DRIVEN BY PERFORMANCE
The performance edge has always driven Ferrari collectors, even back to Carl Bross—perhaps the first serious Ferrari collector—who was convinced by Dick Merritt in 1965 that he should snap up old Ferrari race cars. Thanks to family money, Bross owned 340 Mexico S/N 0224AT, 375 MM spyder S/N 0370, 375 Berlinetta S/N 0416, 410 Sport S/N 0598, and multiple other 1950s super exotics. But while Bross had the best collection of significant Ferraris, he rarely used them.

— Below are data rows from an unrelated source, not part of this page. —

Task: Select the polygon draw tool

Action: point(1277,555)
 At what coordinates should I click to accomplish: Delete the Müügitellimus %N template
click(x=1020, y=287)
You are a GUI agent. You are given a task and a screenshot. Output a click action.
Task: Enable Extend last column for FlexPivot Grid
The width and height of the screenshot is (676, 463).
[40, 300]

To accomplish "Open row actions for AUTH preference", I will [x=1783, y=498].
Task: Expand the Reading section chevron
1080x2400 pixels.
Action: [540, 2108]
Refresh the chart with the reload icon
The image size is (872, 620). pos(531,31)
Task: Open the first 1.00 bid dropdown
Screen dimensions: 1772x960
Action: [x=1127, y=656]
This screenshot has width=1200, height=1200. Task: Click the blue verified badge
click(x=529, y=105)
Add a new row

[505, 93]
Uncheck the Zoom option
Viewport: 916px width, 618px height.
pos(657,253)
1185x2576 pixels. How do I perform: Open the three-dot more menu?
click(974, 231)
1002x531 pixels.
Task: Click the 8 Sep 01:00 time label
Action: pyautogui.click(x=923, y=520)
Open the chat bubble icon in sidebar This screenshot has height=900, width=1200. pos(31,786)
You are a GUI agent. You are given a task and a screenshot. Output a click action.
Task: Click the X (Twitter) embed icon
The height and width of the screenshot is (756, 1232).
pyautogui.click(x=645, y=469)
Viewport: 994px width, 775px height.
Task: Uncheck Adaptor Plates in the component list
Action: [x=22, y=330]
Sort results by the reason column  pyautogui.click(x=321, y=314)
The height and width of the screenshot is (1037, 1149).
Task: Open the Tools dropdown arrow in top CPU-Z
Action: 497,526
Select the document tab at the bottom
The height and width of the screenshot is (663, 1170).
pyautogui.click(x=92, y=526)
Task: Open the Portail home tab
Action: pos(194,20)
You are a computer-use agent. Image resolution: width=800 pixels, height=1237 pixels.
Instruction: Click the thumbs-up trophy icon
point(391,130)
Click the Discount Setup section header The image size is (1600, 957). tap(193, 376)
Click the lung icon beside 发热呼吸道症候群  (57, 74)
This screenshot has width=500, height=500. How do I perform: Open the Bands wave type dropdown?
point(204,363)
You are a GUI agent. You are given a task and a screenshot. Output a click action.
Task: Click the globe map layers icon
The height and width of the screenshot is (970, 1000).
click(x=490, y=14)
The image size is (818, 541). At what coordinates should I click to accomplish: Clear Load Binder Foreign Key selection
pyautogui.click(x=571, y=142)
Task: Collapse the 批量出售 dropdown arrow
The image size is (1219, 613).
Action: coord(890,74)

Other early collectors included Norman Silver, Briggs Cunningham, Bill Harrah, and J. B. Nethercutt in the U.S., Pierre Bardinon in France, Anthony Bamford in England (who bought Bross’s cars), and Albert Obrist in Switzerland. All these collectors bought old Ferraris because the cars were cheap and plentiful, and virtually all were purchased for less than $5,000—25% of the cost of a middle American home in 1970.

The age of the collection is a moving target. Cunningham, Harrah, Nethercutt, Bamford and Montagu were buying last year’s, or at most, last decade’s model. When I started collecting Ferraris, Comp Daytonas were still charging down the Mulsanne straight and a 250 GTO was a ten-year-old racer.

My personal introduction to supercars was the 1970 24 Hours of Le Mans, when the 512 and the Porsche 917 were considered lethal weapons for use only by the most qualified drivers, yet in June 2005, at the Ferrari Challenge race at Mont Tremblant, the 360 Challenge cars lapped faster than well-driven 512Ms. That’s progress, but the 512M will always be ultra-desirable when 360 Challenge cars are just used cars.

Tastes in cars change just like in other forms of art. While the dinosaurs of my generation think of many of these supercars as “new,” everything is relative. In the view of some of today’s new age collectors, the F40 is just an underpowered 16-year-old car, and the 288 GTO is even more hopeless as it hits 22. All this is just proof that the bulge moves through the snake and life goes on, and excitement is where you personally find it.